Source extract:
· · · · ·

Preface
In writing The Army Medical Department, 1865-1917, I followed several precedents established in the first two volumes. As a result, I made no attempt to provide coverage of military operations beyond that necessary to an understanding of the challenges facing the Medical Department, and I observed the same principle in dealing with developments in the world of civilian medicine and in the armed forces of other major powers in Europe and Asia.
It is impossible to thank by name all the archivists, physicians, and historians from coast to coast whose efforts contributed significantly to this volume. My indebtedness is particularly great, however, to Dorothy Hanks, now retired, and Stephen J. Greenberg of the National Library of Medicine; to William E. Lind, also retired, William Grace, Robert W. Coren, Michael P. Musick, and Michael T. Meier of the National Archives and Records Administration; and to Col. Robert J. T. Joy, MC (USA Ret.), of the Uniformed Services University of the Health Sciences, who offered encouragement and shared his vast knowledge of military medicine both with me and with the peer review panel for the manuscript. John Parascandola, then on the staff of the National Library of Medicine, was kind enough to give the panel the benefit of his expertise, and I was fortunate that John Duffy, whose knowledge of public sanitation in the United States in the period covered by this volume is unequaled, was willing to read the manuscript.

· · · · ·

Material supplied:
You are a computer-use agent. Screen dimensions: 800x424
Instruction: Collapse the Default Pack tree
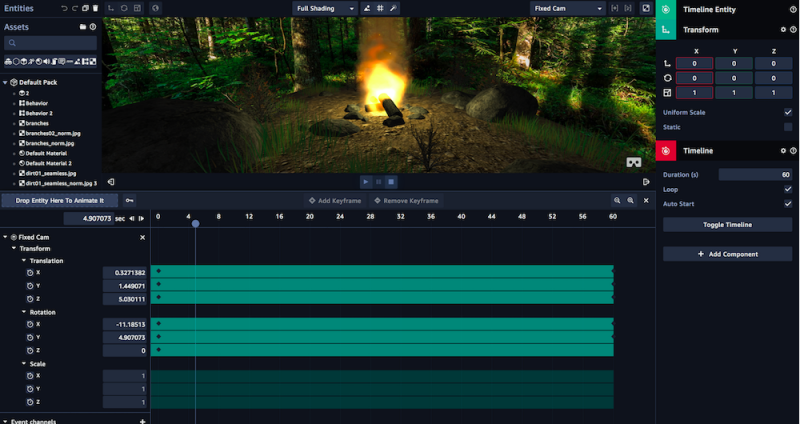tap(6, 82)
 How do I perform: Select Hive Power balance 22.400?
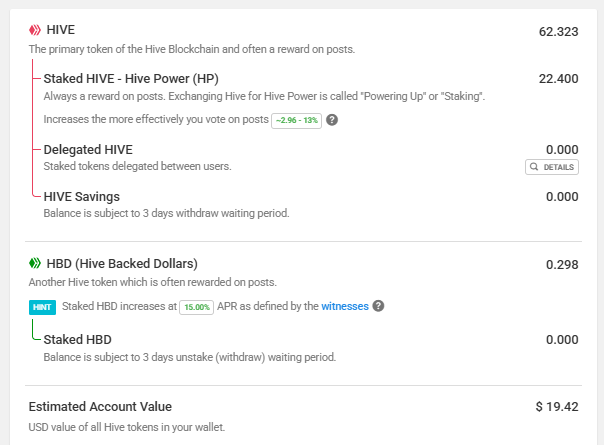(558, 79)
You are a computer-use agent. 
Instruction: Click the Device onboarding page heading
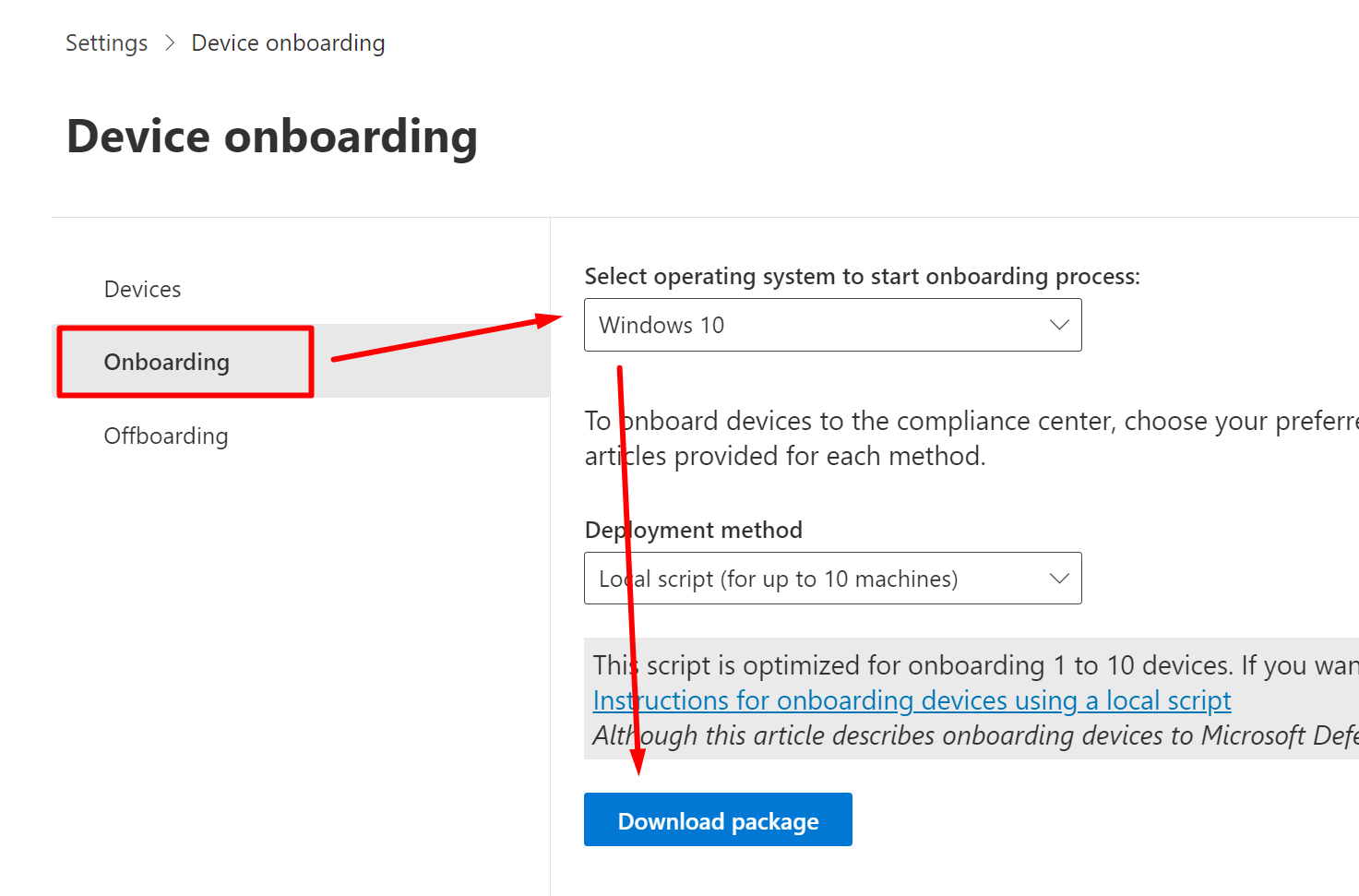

· · · · ·

Exercise requirements:
1 – According to the preface, why did the author limit coverage of military operations to what was needed to understand the Medical Department's challenges? Answer in one to three sentences.
2 – Continue the preface from where it stops.

Exercise results:
1 – The author was following precedents established in the first two volumes. As a result, coverage of military operations went only as far as needed to understand the Medical Department's challenges, and the same principle applied to developments in civilian medicine and in the armed forces of other major powers.

2 –
I am also especially grateful to many of my colleagues and former colleagues at the U.S. Army Center of Military History. They include librarian James B. Knight, whose ingenuity and persistence eased my burdens; Brig. Gen. Harold W. Nelson, former chief of military history, who approved the manuscript for publication; and the members of the review panel-Graham A. Cosmas, who repeatedly shared his profound understanding of the history of the Army; Albert E. Cowdrey, now retired as chief of the Conventional War Studies Branch, who patiently reviewed version after version of the manuscript; Jeffrey J. Clarke, the chief historian; Col. Robert H. Sholly (USA Ret.), then the chief of the Histories Division; Lt. Col. William G. Bell (USA Ret.); Judith L. Bellafaire; and John W. Elsberg, the editor in chief. I am appreciative, too, of the support of Lt. Col. Richard O. Perry (USA Ret.), chief of the Histories Division when I started this volume, and Col. William T. Bowers, the present chief.
Among former members of the Center who made this volume possible are Col. William F. Strobridge (USA Ret.), who provided me with photocopies of articles that I would have otherwise missed and helped me to contact a research team studying the casualties of the San Francisco earthquake of 1906; Madeleine
Sapienza, who gave me the benefit of her skill as a tireless and imaginative researcher; and librarian Mary L. Sawyer, who greatly facilitated my research.
The manuscript also profited significantly as it approached publication from the unceasing and thorough work of senior editor Joanne M. Brignolo, from the resourcefulness of Howell C. Brewer and Beth F. MacKenzie in locating photographs, from the cartographic skill of Sherry L. Dowdy in creating the maps, from the eagle-eyed proofreading skills of junior editors W. Scott Janes and Troy D. Wolfington, and from the typography and design expertise of printing specialist Kenneth R. Kidd.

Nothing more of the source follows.